(Entries taken from a collection)
--*--

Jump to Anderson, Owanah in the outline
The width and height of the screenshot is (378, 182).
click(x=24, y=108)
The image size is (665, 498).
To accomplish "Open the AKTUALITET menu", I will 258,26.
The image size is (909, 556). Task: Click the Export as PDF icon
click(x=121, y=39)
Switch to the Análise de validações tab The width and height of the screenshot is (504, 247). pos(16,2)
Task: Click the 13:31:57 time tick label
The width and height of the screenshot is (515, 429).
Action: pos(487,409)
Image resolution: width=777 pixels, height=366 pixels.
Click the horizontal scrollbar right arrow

--*--

## Exercise brief
Retype the lines above without alteration. The first is the one containing "Switch to the", and the last is the final line of the data.

## Written response
Switch to the Análise de validações tab The width and height of the screenshot is (504, 247). pos(16,2)
Task: Click the 13:31:57 time tick label
The width and height of the screenshot is (515, 429).
Action: pos(487,409)
Image resolution: width=777 pixels, height=366 pixels.
Click the horizontal scrollbar right arrow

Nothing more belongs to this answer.